**Dataset excerpts**
· · · · · · ·

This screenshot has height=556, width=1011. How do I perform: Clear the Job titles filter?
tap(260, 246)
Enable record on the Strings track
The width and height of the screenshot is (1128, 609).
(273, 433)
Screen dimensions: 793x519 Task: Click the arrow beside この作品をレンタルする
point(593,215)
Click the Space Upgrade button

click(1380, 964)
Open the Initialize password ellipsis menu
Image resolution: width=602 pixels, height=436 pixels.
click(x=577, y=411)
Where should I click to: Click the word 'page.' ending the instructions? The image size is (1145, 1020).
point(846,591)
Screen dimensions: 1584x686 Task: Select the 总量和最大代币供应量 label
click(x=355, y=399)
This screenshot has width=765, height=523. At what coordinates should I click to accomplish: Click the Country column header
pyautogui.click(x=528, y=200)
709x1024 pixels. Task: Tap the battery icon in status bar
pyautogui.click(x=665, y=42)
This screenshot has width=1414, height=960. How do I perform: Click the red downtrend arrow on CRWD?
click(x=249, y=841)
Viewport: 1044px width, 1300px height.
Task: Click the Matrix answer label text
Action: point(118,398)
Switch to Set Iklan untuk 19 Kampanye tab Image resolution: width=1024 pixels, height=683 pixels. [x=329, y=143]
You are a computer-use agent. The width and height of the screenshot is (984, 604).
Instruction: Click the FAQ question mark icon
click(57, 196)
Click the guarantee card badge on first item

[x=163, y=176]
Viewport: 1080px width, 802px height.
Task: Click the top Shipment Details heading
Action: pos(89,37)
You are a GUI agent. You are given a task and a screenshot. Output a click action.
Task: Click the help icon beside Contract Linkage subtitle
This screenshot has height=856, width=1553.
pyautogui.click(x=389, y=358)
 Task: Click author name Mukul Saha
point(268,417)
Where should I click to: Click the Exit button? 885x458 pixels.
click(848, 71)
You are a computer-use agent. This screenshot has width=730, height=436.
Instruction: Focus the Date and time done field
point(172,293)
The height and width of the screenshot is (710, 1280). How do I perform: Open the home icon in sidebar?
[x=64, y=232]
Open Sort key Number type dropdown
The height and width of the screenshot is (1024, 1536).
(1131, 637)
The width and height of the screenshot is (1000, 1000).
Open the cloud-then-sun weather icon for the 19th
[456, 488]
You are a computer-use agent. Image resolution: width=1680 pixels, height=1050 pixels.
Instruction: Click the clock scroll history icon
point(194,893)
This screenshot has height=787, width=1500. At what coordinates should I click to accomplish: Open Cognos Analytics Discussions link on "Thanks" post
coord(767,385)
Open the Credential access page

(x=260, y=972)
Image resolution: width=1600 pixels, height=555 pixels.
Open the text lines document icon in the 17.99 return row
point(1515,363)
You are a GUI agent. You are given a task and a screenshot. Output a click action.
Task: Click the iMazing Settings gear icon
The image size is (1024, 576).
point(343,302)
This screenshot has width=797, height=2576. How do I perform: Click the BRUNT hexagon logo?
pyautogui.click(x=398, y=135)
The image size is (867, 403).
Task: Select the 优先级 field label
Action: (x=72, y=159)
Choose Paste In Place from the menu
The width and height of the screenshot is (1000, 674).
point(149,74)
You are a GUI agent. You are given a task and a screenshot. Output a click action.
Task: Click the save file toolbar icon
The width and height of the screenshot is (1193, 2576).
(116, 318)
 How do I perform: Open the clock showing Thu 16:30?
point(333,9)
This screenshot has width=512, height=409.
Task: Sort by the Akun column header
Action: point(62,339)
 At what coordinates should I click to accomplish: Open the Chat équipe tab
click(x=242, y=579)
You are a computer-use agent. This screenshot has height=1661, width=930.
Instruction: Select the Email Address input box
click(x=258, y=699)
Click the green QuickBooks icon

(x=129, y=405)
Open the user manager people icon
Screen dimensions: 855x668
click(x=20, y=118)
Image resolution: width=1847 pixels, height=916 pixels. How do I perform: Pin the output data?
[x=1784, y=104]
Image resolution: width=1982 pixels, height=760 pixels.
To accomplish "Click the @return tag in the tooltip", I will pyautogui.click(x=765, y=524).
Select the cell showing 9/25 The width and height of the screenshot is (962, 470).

· · · · · · ·

**AIM OF THE EXERCISE**
From the entries, copy out each line containing the word "computer".

**OUTPUT OF THE EXERCISE**
You are a computer-use agent. The width and height of the screenshot is (984, 604).
You are a computer-use agent. This screenshot has width=730, height=436.
You are a computer-use agent. Image resolution: width=1680 pixels, height=1050 pixels.
You are a computer-use agent. This screenshot has height=1661, width=930.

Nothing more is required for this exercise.